Graeme Hazlewood, Business Development Director, NSI

When asked to write an article for Locksmith Magazine I asked: “why me”, followed shortly by “what’s this to do with National Security Inspectorate?”  Many of you will be familiar with NSI as the best known third party certification body in the electronic security and fire installation and guarding industries, but what have locksmiths to do with us?

Good operators in the security industry deliver products and services that provide peace of mind to consumers, their families and property, by reducing risks to households and businesses. A locksmith fitting robust locks to a building is playing just as important a role in enhancing security as an electronic security systems’ company designing, installing a complex integrated security system to that property, so we’re all in the same game.

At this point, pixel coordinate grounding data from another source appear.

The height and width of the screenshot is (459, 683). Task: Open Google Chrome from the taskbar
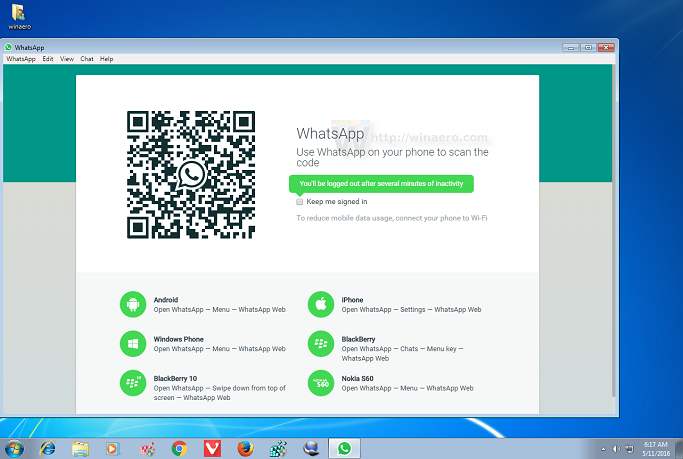pos(180,448)
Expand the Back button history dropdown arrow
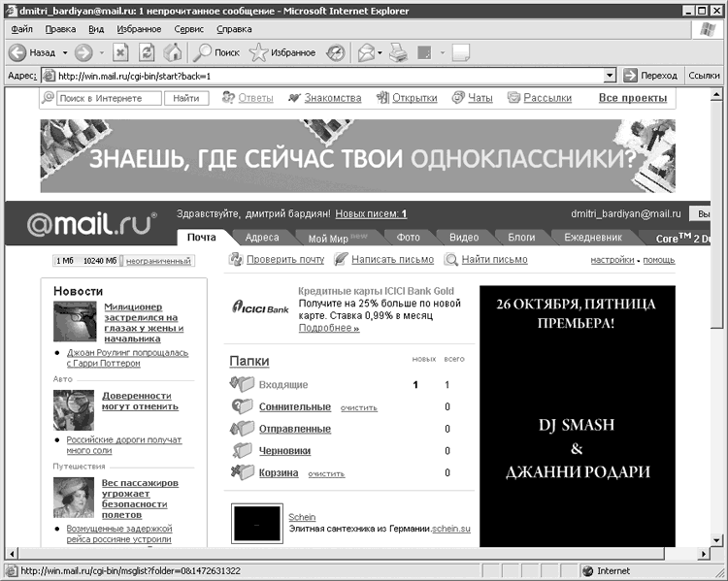This screenshot has width=728, height=581. 65,52
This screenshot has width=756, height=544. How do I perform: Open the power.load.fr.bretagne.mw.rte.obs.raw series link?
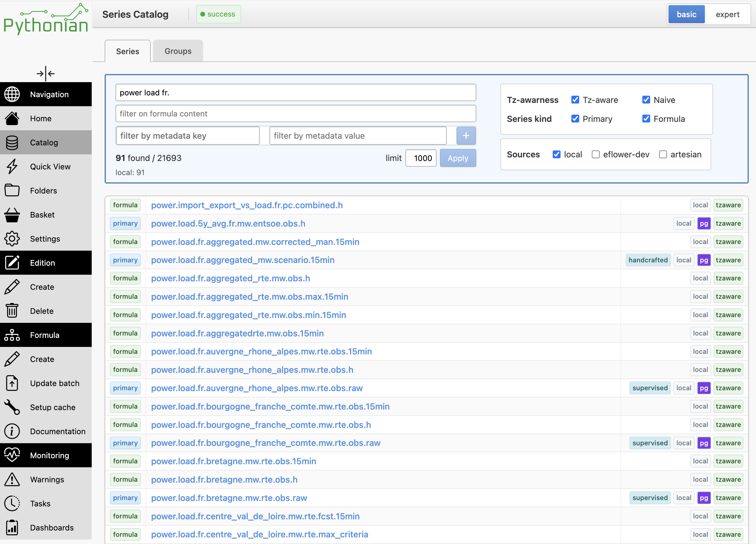[229, 498]
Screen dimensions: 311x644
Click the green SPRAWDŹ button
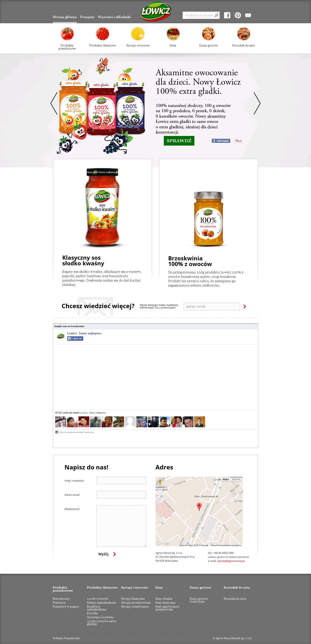[179, 141]
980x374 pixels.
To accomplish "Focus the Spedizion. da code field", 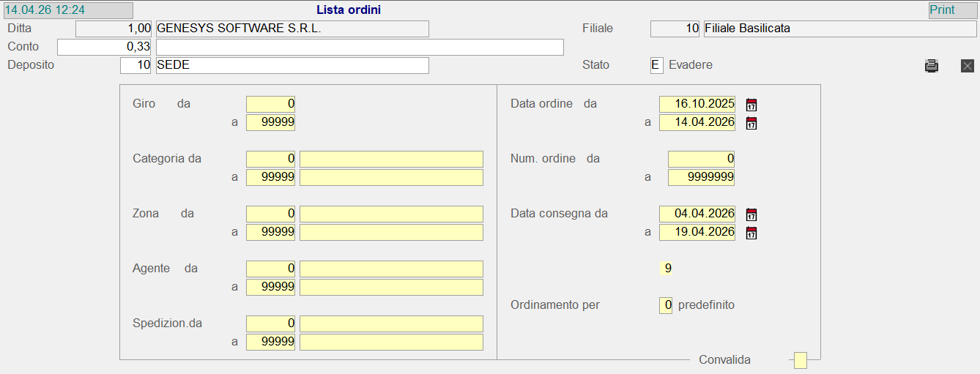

If these sectors were separate and exclusive NSI would have little direct interest in the locksmith sector. But just looking at the Master Locksmiths Association website, for example, shows many MLA members offering additional services, ranging from security gates through electronic access control systems to sophisticated intruder alarm and CCTV systems.

This would be fine if standards of competence were comparable across the board but they may not be. A competent locksmith may provide as good a CCTV installation as he does a new deadlock and a professional intruder alarm company may do just as good a job installing a powered gate: but do they, and how do they prove it? For the customer this is confusing, as they may believe the supplier is competent across the range of the services offered when in fact they may not be.

Certification is key to breaking through this confusion by raising standards and building consumer confidence and showing those that have earned it are qualified, competent, trustworthy and reliable. NSI approved companies typically start on the road to certification based on their core skills and experience, gain approval based on these and then gradually extend to new areas by demonstrating their growing competence. Their Certificate of Approval reflects exactly what they are certificated to do, and their customers can see this clearly.

While there are differences between companies holding NSI approval, certification does provide a clear indication of quality and competence to consumers looking for a security service. While meeting technical and business standards is key to getting approval we believe in building long term relationships with our approved companies, with regular communication and support, dedicated specialist auditors, technical advice and training.

We would recommend any locksmith offering services outside their traditional field should talk to us about the routes to achieving NSI certification, to demonstrate competence and reliability in those areas. This may not be just about electronic security systems though. We have recently developed a new certification scheme for powered gate installation based on the Door and Hardware Federation Code of Practice for the Design, Manufacture, Installation and Maintenance of Powered Gates and Traffic Barriers (TS 011:2016), which is becoming the benchmark for quality for installers in this area.